Privé de son gagne-pain, il fait aujourd’hui la queue sur un terrain poussiéreux pour une poignée de lentilles cuisinées, offertes par un donateur du Vieux Delhi. "Je dors dehors et je vogue d’un endroit à l’autre pour éviter la police", raconte-t-il. Car pour faire respecter ce confinement impossible, certains policiers n’hésitent pas à recourir aux coups de bâtons et aux humiliations.

"Tirez-nous une balle, comme ça au moins, c’en sera fini !"
Naval Kishor
Un citoyen se retrouvant sans revenus depuis le début du confinement en Inde

"Nous essayons de maintenir les distances sociales", assure Mohammed Salman, un autre travailleur journalier. "Mais nous n’avons pas de savon, pas même un endroit où faire nos besoins", fait-il remarquer. Pour utiliser les toilettes publiques et pouvoir prendre une douche, il faut débourser entre 5 et 20 roupies, à peine quelques centimes d’euros. Mais beaucoup ne possèdent aujourd’hui plus de telles fortunes. Tous, en revanche, savent que l’hygiène est cruciale et redoutent impuissants l’arrivée du coronavirus parmi eux. La maladie a déjà infecté plus de 3.000 personnes en Inde et a coûté la vie à une centaine d’entre elles. 

100 millions de travailleurs migrants

"Je voudrais être auprès de mes parents", lâche Naval Kishor, originaire de Kanpur dans l’Uttar Pradesh et esseulé dans la mégalopole fantôme. Comme lui, 100 millions de travailleurs sont en Inde des migrants intérieurs, partis gagner leur vie loin de chez eux. Beaucoup se sont retrouvés sans travail et piégés à New Delhi par la mise à l’arrêt brutale du réseau ferroviaire et des bus inter-États. Par peur de mourir de faim dans la capitale, certains ont marché des centaines de kilomètres le long des routes.

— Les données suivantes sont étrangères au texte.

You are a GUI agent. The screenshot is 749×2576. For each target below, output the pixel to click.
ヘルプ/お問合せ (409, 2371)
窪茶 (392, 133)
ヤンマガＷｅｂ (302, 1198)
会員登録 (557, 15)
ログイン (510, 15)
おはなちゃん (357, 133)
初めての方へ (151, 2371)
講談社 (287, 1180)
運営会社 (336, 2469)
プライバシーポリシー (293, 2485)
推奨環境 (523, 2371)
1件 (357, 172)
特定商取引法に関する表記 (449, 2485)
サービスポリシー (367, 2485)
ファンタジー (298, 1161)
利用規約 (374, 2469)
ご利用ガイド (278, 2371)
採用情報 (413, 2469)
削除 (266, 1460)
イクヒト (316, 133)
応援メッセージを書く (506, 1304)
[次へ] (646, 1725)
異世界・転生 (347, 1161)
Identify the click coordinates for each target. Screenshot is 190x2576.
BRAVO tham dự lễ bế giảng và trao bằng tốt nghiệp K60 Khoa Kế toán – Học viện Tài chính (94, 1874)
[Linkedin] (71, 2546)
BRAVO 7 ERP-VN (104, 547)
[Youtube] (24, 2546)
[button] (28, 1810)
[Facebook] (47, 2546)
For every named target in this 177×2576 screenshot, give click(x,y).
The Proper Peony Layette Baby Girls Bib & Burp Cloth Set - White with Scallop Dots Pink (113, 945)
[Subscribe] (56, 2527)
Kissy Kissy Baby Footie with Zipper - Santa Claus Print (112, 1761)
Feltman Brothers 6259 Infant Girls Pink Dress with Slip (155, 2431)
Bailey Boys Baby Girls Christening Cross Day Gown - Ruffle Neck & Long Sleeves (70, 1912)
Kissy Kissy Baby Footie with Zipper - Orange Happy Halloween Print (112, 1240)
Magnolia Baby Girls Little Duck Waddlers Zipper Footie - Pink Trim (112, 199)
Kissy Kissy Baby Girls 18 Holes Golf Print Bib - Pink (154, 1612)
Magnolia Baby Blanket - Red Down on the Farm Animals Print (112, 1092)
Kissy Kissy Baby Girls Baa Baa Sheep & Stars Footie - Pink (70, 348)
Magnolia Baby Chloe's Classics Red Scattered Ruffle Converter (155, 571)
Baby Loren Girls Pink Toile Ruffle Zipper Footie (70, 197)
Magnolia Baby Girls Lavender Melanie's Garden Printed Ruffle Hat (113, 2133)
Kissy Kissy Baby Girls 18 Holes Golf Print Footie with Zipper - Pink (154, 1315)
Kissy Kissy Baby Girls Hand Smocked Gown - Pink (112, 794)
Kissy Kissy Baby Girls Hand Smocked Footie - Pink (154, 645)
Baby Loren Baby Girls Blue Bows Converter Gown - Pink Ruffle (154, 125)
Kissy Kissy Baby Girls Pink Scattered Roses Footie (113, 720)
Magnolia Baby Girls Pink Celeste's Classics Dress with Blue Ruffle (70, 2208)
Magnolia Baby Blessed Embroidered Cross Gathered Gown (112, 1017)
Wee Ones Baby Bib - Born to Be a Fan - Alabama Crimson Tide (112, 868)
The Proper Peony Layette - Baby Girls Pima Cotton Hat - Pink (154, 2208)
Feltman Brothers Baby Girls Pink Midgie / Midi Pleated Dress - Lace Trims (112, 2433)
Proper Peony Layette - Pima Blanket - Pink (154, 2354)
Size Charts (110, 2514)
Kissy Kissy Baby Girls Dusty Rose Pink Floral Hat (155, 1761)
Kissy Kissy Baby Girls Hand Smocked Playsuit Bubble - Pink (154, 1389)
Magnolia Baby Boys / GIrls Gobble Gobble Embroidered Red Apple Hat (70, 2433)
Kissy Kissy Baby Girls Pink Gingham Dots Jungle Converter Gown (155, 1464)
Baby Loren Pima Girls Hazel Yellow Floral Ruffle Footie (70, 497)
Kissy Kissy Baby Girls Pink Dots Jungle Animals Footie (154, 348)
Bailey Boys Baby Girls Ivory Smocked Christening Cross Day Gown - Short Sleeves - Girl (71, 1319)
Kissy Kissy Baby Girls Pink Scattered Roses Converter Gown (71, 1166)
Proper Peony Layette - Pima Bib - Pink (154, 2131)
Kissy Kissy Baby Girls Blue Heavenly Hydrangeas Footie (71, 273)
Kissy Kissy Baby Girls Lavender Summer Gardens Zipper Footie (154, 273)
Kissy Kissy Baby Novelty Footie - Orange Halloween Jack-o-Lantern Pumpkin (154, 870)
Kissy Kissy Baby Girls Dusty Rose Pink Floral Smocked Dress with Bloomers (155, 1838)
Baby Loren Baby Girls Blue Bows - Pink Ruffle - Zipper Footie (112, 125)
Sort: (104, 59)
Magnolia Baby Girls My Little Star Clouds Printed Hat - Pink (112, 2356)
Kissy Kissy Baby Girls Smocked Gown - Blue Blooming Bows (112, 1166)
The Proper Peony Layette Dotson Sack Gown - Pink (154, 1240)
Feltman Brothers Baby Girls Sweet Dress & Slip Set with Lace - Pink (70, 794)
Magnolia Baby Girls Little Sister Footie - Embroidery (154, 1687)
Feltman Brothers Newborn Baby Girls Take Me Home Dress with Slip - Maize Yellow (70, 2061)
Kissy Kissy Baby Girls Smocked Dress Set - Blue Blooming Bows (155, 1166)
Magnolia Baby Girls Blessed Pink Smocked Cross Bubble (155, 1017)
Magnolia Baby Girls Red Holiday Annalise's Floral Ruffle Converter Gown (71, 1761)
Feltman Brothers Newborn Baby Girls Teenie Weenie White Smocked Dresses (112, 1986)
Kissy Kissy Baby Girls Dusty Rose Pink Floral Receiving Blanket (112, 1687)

Alors que les plus démunis auraient eu besoin d’une aide dès le premier jour de confinement, le gouvernement indien a attendu quelque 36 heures, rien que pour dévoiler un plan de secours de 20,6 milliards d’euros pour les pauvres.

Au moins une vingtaine d’entre eux ont perdu la vie dans cet exode tragique qui aurait pu être évité. Alors que les plus démunis auraient eu besoin d’une aide dès le premier jour de confinement, le gouvernement indien a attendu quelque 36 heures, rien que pour dévoiler un plan de secours de 20,6 milliards d’euros pour les pauvres. Une négligence monumentale dans un pays de 1,3 milliard d’habitants où vivent des centaines de millions de pauvres. Depuis, les distributions de nourriture et l’accueil des démunis se sont peu à peu mis en place sur ordre des États, mais la société civile, la première a avoir réagi, continue de combler les failles des autorités. 

À quelques mètres à peine de la soupe populaire qui aura offert un peu de réconfort à Naval Kishor et à Mohammed Salman, un groupe de huit jeunes d’une vingtaine d’années sillonnent le quartier à scooter. "T’as mangé?", lance Lucky, un grand gaillard une gamelle à la main. "Non? Ben, alors viens", crie-t-il à un homme au loin.

À eux seuls et grâce à l’aide précieuse de leurs mères, ils nourrissent chaque jour 300 personnes. À la nuit tombée, Chandni Chowk verra défiler près de 1000 personnes devant les marmites de la Gurudwara Sis Ganj Sahib Ji, lieu de culte sikh. "Il est de notre devoir de nourrir les pauvres, quelle que soit leur religion ou leur caste et nous le faisons matin, midi et soir", explique Amrit Pal Singh, un croyant. Signe que les pauvres n’ont pas été oubliés de tous les Indiens.